**Stored dataset items:**
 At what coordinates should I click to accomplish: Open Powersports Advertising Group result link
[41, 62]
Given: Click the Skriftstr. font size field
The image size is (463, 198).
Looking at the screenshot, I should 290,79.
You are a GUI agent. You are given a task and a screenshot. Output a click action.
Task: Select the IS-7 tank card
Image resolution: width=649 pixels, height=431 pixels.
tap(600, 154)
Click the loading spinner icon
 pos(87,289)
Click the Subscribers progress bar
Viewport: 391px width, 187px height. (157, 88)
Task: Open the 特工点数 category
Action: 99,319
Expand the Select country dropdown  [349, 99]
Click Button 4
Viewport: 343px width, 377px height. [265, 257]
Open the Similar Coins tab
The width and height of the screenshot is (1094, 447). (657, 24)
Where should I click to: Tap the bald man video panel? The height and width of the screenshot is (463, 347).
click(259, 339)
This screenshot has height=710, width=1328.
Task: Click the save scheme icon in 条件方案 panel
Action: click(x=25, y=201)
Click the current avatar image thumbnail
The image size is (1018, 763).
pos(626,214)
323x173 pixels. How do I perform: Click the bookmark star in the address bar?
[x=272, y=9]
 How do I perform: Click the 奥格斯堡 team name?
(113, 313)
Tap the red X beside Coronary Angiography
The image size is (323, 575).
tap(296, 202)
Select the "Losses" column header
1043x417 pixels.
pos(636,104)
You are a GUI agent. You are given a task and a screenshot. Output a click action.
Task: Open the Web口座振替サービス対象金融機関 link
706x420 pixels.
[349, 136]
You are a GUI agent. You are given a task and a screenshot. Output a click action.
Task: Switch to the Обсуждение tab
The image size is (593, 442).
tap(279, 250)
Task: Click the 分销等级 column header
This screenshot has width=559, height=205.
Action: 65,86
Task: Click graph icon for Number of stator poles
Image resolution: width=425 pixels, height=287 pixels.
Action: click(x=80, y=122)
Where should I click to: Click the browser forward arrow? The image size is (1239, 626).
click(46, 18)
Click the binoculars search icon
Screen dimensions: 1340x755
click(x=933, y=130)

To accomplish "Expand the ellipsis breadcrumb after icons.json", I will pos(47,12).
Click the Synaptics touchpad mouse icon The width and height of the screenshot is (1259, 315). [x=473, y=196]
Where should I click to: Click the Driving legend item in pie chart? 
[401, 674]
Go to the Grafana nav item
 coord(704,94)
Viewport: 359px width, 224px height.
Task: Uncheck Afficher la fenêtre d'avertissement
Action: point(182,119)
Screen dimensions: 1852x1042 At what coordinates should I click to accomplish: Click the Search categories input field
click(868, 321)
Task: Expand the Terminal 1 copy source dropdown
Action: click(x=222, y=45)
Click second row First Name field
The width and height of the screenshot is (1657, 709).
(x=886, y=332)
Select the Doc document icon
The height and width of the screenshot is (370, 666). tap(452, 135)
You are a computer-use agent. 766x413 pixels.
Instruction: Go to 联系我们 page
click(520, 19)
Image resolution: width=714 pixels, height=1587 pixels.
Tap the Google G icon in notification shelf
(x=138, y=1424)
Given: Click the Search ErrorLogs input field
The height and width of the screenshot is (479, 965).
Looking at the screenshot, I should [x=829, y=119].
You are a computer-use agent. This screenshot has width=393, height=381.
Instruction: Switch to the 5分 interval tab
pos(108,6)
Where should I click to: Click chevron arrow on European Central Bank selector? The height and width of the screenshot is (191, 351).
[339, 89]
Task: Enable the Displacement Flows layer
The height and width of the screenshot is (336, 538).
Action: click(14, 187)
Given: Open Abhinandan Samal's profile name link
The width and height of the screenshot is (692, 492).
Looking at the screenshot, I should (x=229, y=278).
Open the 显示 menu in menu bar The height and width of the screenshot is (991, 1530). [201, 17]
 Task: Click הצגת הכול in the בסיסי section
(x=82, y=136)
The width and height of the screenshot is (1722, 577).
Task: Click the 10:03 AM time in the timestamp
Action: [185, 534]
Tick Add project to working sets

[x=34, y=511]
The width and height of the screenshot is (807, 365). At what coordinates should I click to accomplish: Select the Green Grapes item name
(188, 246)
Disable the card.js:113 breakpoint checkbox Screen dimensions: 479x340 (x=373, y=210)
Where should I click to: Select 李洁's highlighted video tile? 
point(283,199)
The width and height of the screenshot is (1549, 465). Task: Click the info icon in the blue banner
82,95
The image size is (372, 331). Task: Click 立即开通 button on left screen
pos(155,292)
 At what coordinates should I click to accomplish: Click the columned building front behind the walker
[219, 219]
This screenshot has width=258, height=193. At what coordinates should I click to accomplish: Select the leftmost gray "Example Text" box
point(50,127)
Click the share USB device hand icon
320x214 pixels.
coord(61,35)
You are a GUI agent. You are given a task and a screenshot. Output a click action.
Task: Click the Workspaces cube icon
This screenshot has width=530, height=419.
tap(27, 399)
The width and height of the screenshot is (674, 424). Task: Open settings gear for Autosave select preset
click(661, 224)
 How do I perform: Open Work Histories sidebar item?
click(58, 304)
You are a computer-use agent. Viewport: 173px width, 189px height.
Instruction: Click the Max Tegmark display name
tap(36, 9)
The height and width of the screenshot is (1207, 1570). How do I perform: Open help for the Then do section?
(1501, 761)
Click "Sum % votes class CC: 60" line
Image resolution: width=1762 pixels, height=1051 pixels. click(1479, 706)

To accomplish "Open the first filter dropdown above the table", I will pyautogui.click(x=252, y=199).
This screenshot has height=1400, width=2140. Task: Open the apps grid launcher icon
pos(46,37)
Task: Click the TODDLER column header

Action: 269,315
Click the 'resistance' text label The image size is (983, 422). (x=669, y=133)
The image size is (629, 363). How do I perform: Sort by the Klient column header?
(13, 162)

**Written exercise:**
Format every line of the listing above as a Markdown table with a Row column for the row number and an Entry column for the line itself. Leave out blank lines.

**Response for this exercise:**
| Row | Entry |
|---|---|
| 1 |  At what coordinates should I click to accomplish: Open Powersports Advertising Group result link |
| 2 | [41, 62] |
| 3 | Given: Click the Skriftstr. font size field |
| 4 | The image size is (463, 198). |
| 5 | Looking at the screenshot, I should 290,79. |
| 6 | You are a GUI agent. You are given a task and a screenshot. Output a click action. |
| 7 | Task: Select the IS-7 tank card |
| 8 | Image resolution: width=649 pixels, height=431 pixels. |
| 9 | tap(600, 154) |
| 10 | Click the loading spinner icon |
| 11 |  pos(87,289) |
| 12 | Click the Subscribers progress bar |
| 13 | Viewport: 391px width, 187px height. (157, 88) |
| 14 | Task: Open the 特工点数 category |
| 15 | Action: 99,319 |
| 16 | Expand the Select country dropdown  [349, 99] |
| 17 | Click Button 4 |
| 18 | Viewport: 343px width, 377px height. [265, 257] |
| 19 | Open the Similar Coins tab |
| 20 | The width and height of the screenshot is (1094, 447). (657, 24) |
| 21 | Where should I click to: Tap the bald man video panel? The height and width of the screenshot is (463, 347). |
| 22 | click(259, 339) |
| 23 | This screenshot has height=710, width=1328. |
| 24 | Task: Click the save scheme icon in 条件方案 panel |
| 25 | Action: click(x=25, y=201) |
| 26 | Click the current avatar image thumbnail |
| 27 | The image size is (1018, 763). |
| 28 | pos(626,214) |
| 29 | 323x173 pixels. How do I perform: Click the bookmark star in the address bar? |
| 30 | [x=272, y=9] |
| 31 |  How do I perform: Click the 奥格斯堡 team name? |
| 32 | (113, 313) |
| 33 | Tap the red X beside Coronary Angiography |
| 34 | The image size is (323, 575). |
| 35 | tap(296, 202) |
| 36 | Select the "Losses" column header |
| 37 | 1043x417 pixels. |
| 38 | pos(636,104) |
| 39 | You are a GUI agent. You are given a task and a screenshot. Output a click action. |
| 40 | Task: Open the Web口座振替サービス対象金融機関 link |
| 41 | 706x420 pixels. |
| 42 | [349, 136] |
| 43 | You are a GUI agent. You are given a task and a screenshot. Output a click action. |
| 44 | Task: Switch to the Обсуждение tab |
| 45 | The image size is (593, 442). |
| 46 | tap(279, 250) |
| 47 | Task: Click the 分销等级 column header |
| 48 | This screenshot has width=559, height=205. |
| 49 | Action: 65,86 |
| 50 | Task: Click graph icon for Number of stator poles |
| 51 | Image resolution: width=425 pixels, height=287 pixels. |
| 52 | Action: click(x=80, y=122) |
| 53 | Where should I click to: Click the browser forward arrow? The image size is (1239, 626). |
| 54 | click(46, 18) |
| 55 | Click the binoculars search icon |
| 56 | Screen dimensions: 1340x755 |
| 57 | click(x=933, y=130) |
| 58 | To accomplish "Expand the ellipsis breadcrumb after icons.json", I will pos(47,12). |
| 59 | Click the Synaptics touchpad mouse icon The width and height of the screenshot is (1259, 315). [x=473, y=196] |
| 60 | Where should I click to: Click the Driving legend item in pie chart?  |
| 61 | [401, 674] |
| 62 | Go to the Grafana nav item |
| 63 |  coord(704,94) |
| 64 | Viewport: 359px width, 224px height. |
| 65 | Task: Uncheck Afficher la fenêtre d'avertissement |
| 66 | Action: point(182,119) |
| 67 | Screen dimensions: 1852x1042 At what coordinates should I click to accomplish: Click the Search categories input field |
| 68 | click(868, 321) |
| 69 | Task: Expand the Terminal 1 copy source dropdown |
| 70 | Action: click(x=222, y=45) |
| 71 | Click second row First Name field |
| 72 | The width and height of the screenshot is (1657, 709). |
| 73 | (x=886, y=332) |
| 74 | Select the Doc document icon |
| 75 | The height and width of the screenshot is (370, 666). tap(452, 135) |
| 76 | You are a computer-use agent. 766x413 pixels. |
| 77 | Instruction: Go to 联系我们 page |
| 78 | click(520, 19) |
| 79 | Image resolution: width=714 pixels, height=1587 pixels. |
| 80 | Tap the Google G icon in notification shelf |
| 81 | (x=138, y=1424) |
| 82 | Given: Click the Search ErrorLogs input field |
| 83 | The height and width of the screenshot is (479, 965). |
| 84 | Looking at the screenshot, I should [x=829, y=119]. |
| 85 | You are a computer-use agent. This screenshot has width=393, height=381. |
| 86 | Instruction: Switch to the 5分 interval tab |
| 87 | pos(108,6) |
| 88 | Where should I click to: Click chevron arrow on European Central Bank selector? The height and width of the screenshot is (191, 351). |
| 89 | [339, 89] |
| 90 | Task: Enable the Displacement Flows layer |
| 91 | The height and width of the screenshot is (336, 538). |
| 92 | Action: click(14, 187) |
| 93 | Given: Open Abhinandan Samal's profile name link |
| 94 | The width and height of the screenshot is (692, 492). |
| 95 | Looking at the screenshot, I should (x=229, y=278). |
| 96 | Open the 显示 menu in menu bar The height and width of the screenshot is (991, 1530). [201, 17] |
| 97 |  Task: Click הצגת הכול in the בסיסי section |
| 98 | (x=82, y=136) |
| 99 | The width and height of the screenshot is (1722, 577). |
| 100 | Task: Click the 10:03 AM time in the timestamp |
| 101 | Action: [185, 534] |
| 102 | Tick Add project to working sets |
| 103 | [x=34, y=511] |
| 104 | The width and height of the screenshot is (807, 365). At what coordinates should I click to accomplish: Select the Green Grapes item name |
| 105 | (188, 246) |
| 106 | Disable the card.js:113 breakpoint checkbox Screen dimensions: 479x340 (x=373, y=210) |
| 107 | Where should I click to: Select 李洁's highlighted video tile?  |
| 108 | point(283,199) |
| 109 | The width and height of the screenshot is (1549, 465). Task: Click the info icon in the blue banner |
| 110 | 82,95 |
| 111 | The image size is (372, 331). Task: Click 立即开通 button on left screen |
| 112 | pos(155,292) |
| 113 |  At what coordinates should I click to accomplish: Click the columned building front behind the walker |
| 114 | [219, 219] |
| 115 | This screenshot has width=258, height=193. At what coordinates should I click to accomplish: Select the leftmost gray "Example Text" box |
| 116 | point(50,127) |
| 117 | Click the share USB device hand icon |
| 118 | 320x214 pixels. |
| 119 | coord(61,35) |
| 120 | You are a GUI agent. You are given a task and a screenshot. Output a click action. |
| 121 | Task: Click the Workspaces cube icon |
| 122 | This screenshot has width=530, height=419. |
| 123 | tap(27, 399) |
| 124 | The width and height of the screenshot is (674, 424). Task: Open settings gear for Autosave select preset |
| 125 | click(661, 224) |
| 126 |  How do I perform: Open Work Histories sidebar item? |
| 127 | click(58, 304) |
| 128 | You are a computer-use agent. Viewport: 173px width, 189px height. |
| 129 | Instruction: Click the Max Tegmark display name |
| 130 | tap(36, 9) |
| 131 | The height and width of the screenshot is (1207, 1570). How do I perform: Open help for the Then do section? |
| 132 | (1501, 761) |
| 133 | Click "Sum % votes class CC: 60" line |
| 134 | Image resolution: width=1762 pixels, height=1051 pixels. click(1479, 706) |
| 135 | To accomplish "Open the first filter dropdown above the table", I will pyautogui.click(x=252, y=199). |
| 136 | This screenshot has height=1400, width=2140. Task: Open the apps grid launcher icon |
| 137 | pos(46,37) |
| 138 | Task: Click the TODDLER column header |
| 139 | Action: 269,315 |
| 140 | Click the 'resistance' text label The image size is (983, 422). (x=669, y=133) |
| 141 | The image size is (629, 363). How do I perform: Sort by the Klient column header? |
| 142 | (13, 162) |